I was honored to be invited to speak at the International Bar Association IBA’s annual ESG conference in Paris in late March. I am grateful  to conference chair John Vellone for the invitation, and his colleagues from the IBA for the organization and coordination.

I spoke on the panel organized by the Energy, Environment, Natural Resources and Infrastructure Law Section (SEERIL) of the IBA; this year it was dedicated to Responsibility in Mining. I was joined on the panel by  Laura Rich (Marlow Global), and Lachlan Poustie (A&O Shearman); moderated by John Vellone of Borden Ladner Gervais LLP (BLG) and J. Michael Showalter of ArentFox Schiff. It was a great panel, with a real exchange and counter opinions. 

On the panel, I emphasized that, regardless of the ethical and moral considerations of mining operators and their partners, responsible mining is an imperative for anyone who wants to establish predictability in the socio-environmental –and therefore economic and legal– performance of a site.
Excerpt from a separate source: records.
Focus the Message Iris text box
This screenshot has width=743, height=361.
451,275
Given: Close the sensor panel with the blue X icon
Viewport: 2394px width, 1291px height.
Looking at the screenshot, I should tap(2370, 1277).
Unless you bluntly operate outside the law, the long-term viability of your asset will be conditioned by how responsible you are towards rightsholders and stakeholders.

After all, if the local/central authority determines that there is something wrong with a mine, or identifies regulatory noncompliances, in most jurisdictions there will be procedures to challenge the decision, with written rules that are supposed to be predictable. You can send your lawyers in. But if there is social unrest because you have exhausted the water table and there is no potable water left for people, road blockade because local content promises are not fulfilled, workers on strike because their wages are low or the rate of fatalities is too high… lawyers will be less useful, and so will engineers.
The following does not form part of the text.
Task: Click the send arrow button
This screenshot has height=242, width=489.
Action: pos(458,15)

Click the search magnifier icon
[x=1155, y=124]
We panelists discussed other challenging topics, such as: 

  • What are linkages between legally-binding licenses granted by governments and social acceptance (often framed as an informal ‘social licence to operate’, although there seems to be gradually more community-benefit agreements, good-neighbor agreements, or other forms of binding agreements being signed between operators and local populations), what are the legal and commercial consequences of losing them? 
  • Governments are under pressure to fast-track critical mineral projects in the name of energy and national security, what are the legal and non-legal risks of fast-tracking? 
  • How good can deregulation be when the minerals sector seems to suffer from a lack of economic and industrial predictability? What does this mean for access to capital? 
  • And what about anti-corruption, that may have been overlooked in both regulatory regimes and voluntary standards (as pointed out recently by NRGI)?

Conference chair Vellone summarized later

“We convened at a moment when ESG has become a political flashpoint. But our two days together show that lawyers around the world continue to follow a body of legal obligation despite political weather. The topics we discussed are hard law, and they are our clients’ and colleagues’ reality right now.”